I agree that the situation was dealt with the best way possible, although with a very unfortunate and undesirable, even if expectable outcome.
I also agree that the responsible person will already have been punished quite severely through what has happened, but I still find this person can no longer, nor can ever again be trusted to function correctly within Planckendael or within any dangerous animal enterprise.
In fact this was however not the first large mammal or predator escape in Planckendael. In 2005 two cheetahs walked out of their housing because a gate was wrongly left open. The two animals were back in their enclosure within half an hour without consequences.
I assume it's possible something similar happened today, although with sadly much more serious consequences.
In any case, I think the protocols should be thoroughly investigated and evaluated. I at this moment, despite agreeing that the lioness situation was dealt with well, feel I cannot trust Planckendael's protocols to be sufficient to ensure visitor safety and if I so desired I would not dare to visit the park at the current time.
I also still believe that the quite possibly irrevocable and unrepairable damage to Planckendael's reputation and image and the amount of ammunition this incident will give animal rights activists and zoo opponents, and the possibly innumerable resulting damage, warrant strong action against the keeper and against Planckendael.
Everybody makes mistakes (or are you perfect?

) so we'd be hypocrites to be so militant before we know the full facts when someone slips up. Doctor's who kill patients in error don't typically lose their jobs because people realise they were trying their best. If you're never going to Planckendael again because of one mistake does that mean that you'd similarly boycott any doctor that had made an error -hope you don't get ill.

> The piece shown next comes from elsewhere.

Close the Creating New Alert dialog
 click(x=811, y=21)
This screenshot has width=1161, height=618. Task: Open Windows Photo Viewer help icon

So you'd basically bankrupt the, possibly otherwise exemplary, keeper for a single mistake? No one but the very rich would ever want to risk being a keeper if one slip up could bankrupt you (it'd be like working with a Sword of Damocles" above your head).
Of course everyone makes mistakes. But not all mistakes are the same. And I believe that mistakes that put the lives of animals or people in jeopardy cannot be tolerated and should be dealt with strongly.

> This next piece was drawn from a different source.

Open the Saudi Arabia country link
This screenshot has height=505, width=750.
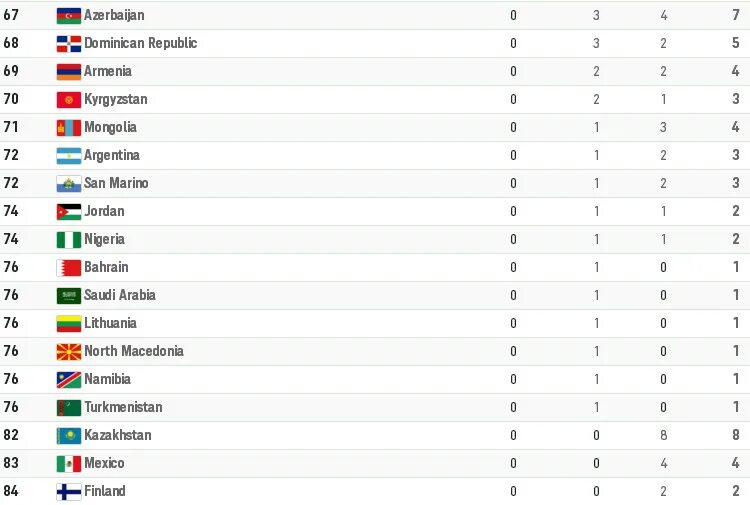point(120,295)
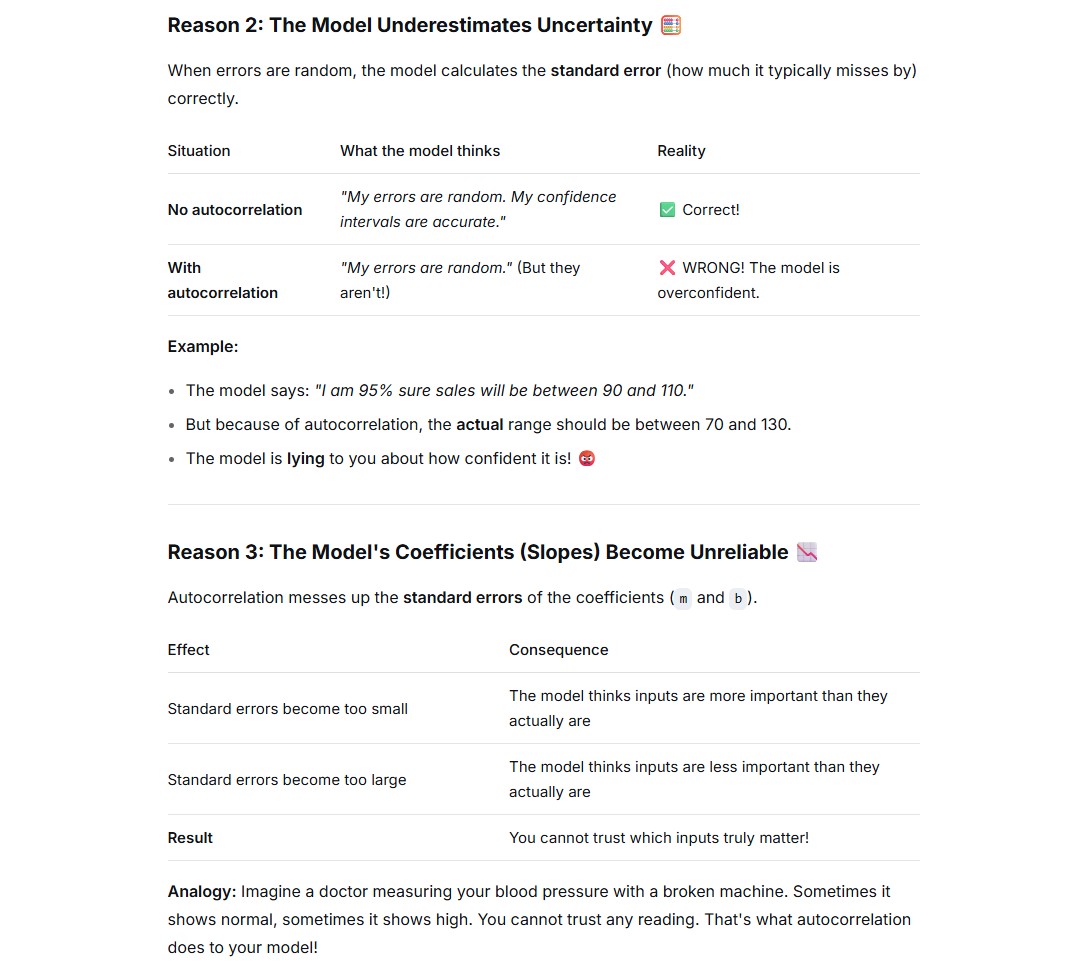
Task: Click the 'No autocorrelation' row label
Action: pyautogui.click(x=235, y=210)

As far as the comparison with doctors and medical errors go: I think there is a great difference between doctors trying everything but failing to save a patient, doctors making non-deliberate errors in the stressful situations that can occur in medicine or having undesired side-effects to treatments and doctors deliberately or through negligence making preventable medical errors that lead to the death, serious injury or disability of a person. The latter category of doctors I most certainly do not want in the medical profession and I find are not dealt with harshly enough in society today.

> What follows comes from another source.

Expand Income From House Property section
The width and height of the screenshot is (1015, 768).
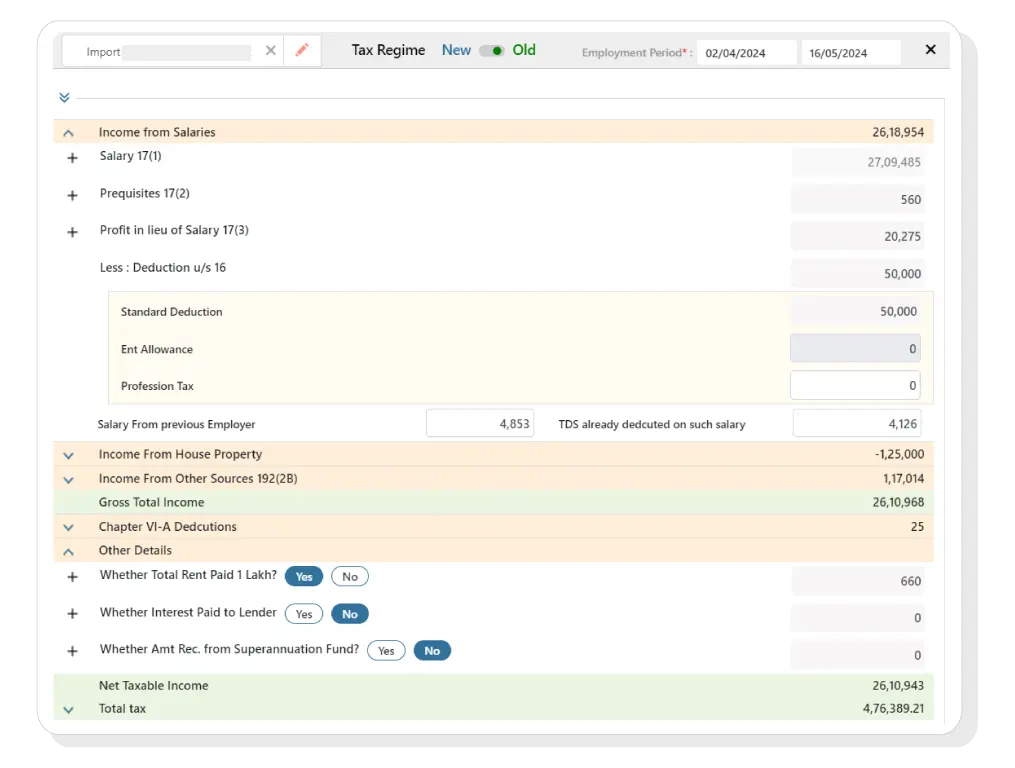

There are different levels of slip-ups. Slip-ups that put the safety and lives of people, especially visitors, at risk cannot in my opinion be tolerated.
Keepers should be allowed to make mistakes, but they cannot be allowed to put people's lives at risk. That kind of mistakes should be dealt with in the most severe way: ejection from the keeper profession for life.
At this point I do not feel like I can trust Planckendael or its employees to ensure the safety and welfare of animals, employees and visitors. The mistake that happened today is so severe that I believe it warrants at least a temporary boycott.
Mistakes happen in all walks of life. No reason to punish the zoo, or the individual, OR to be nasty about it.
I admit I could have been more than a little less harsh about it, but I still believe that both the park and the responsible employee should face serious consequences for this incident.